◆ **Provided material**:
*** Block opens ***

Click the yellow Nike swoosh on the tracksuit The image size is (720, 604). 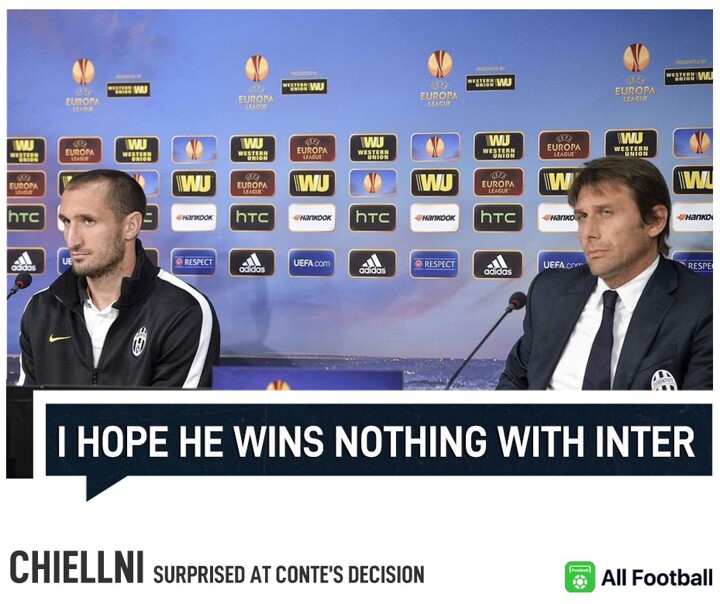tap(60, 338)
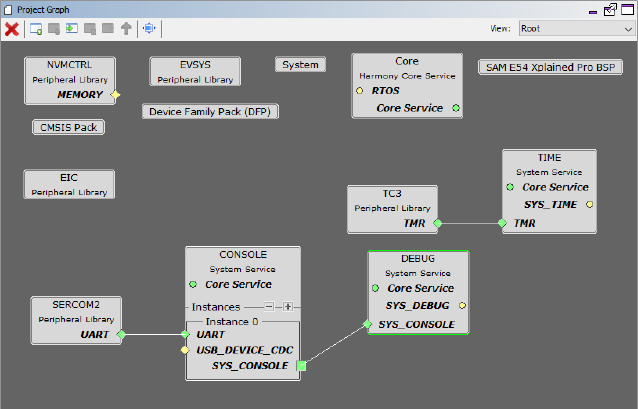638x409 pixels.
Task: Select the CMSIS Pack block
Action: click(x=69, y=127)
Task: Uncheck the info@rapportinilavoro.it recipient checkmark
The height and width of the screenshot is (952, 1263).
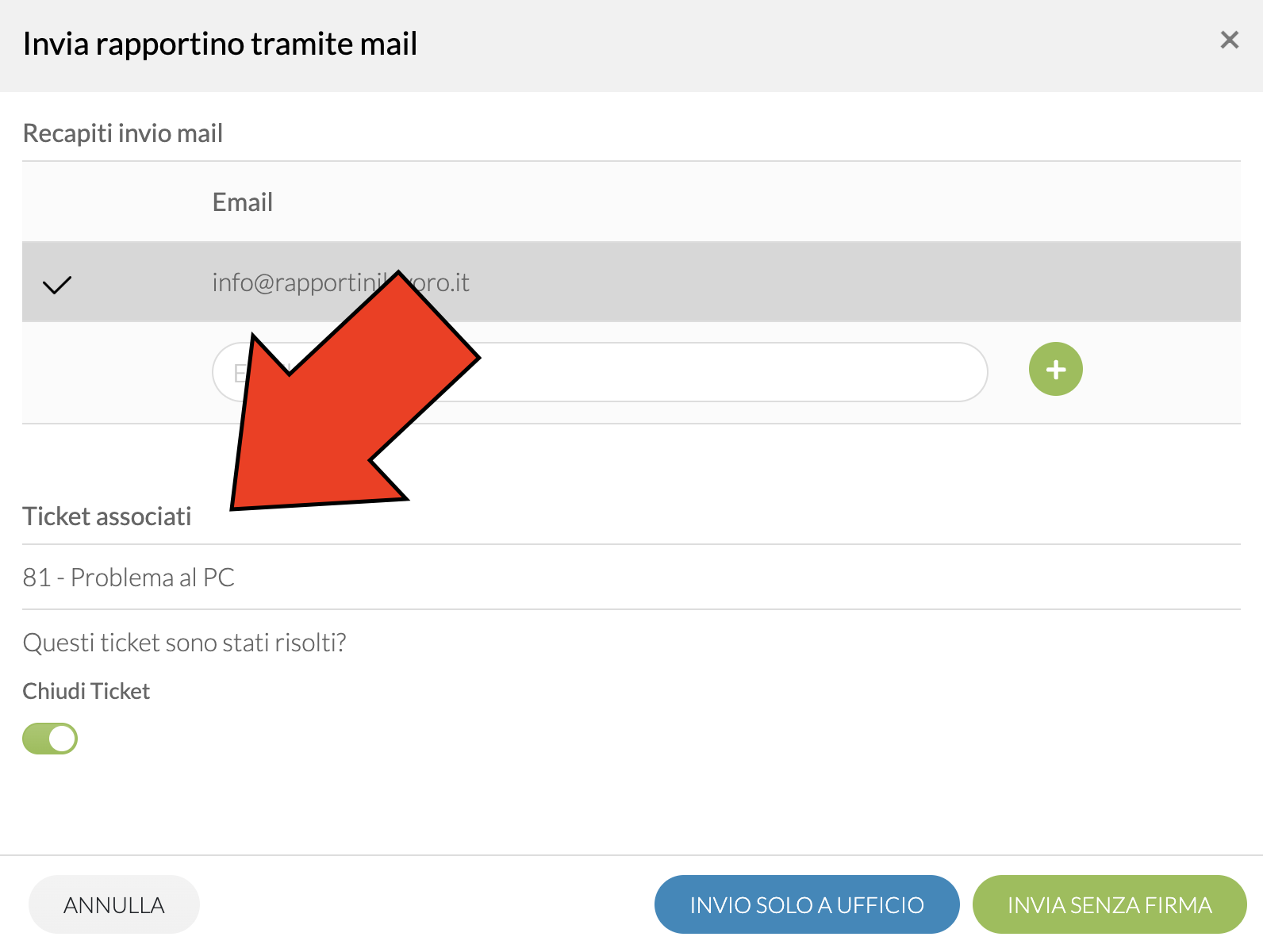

*** Block closes ***

◆ **What you will do**: Where the line with "Task: Uncheck the" appears, begin there and transcribe exactly through the last line of the data, leaving all pictures aside.

◆ **Reply to the exercise**:
Task: Uncheck the info@rapportinilavoro.it recipient checkmark
The height and width of the screenshot is (952, 1263).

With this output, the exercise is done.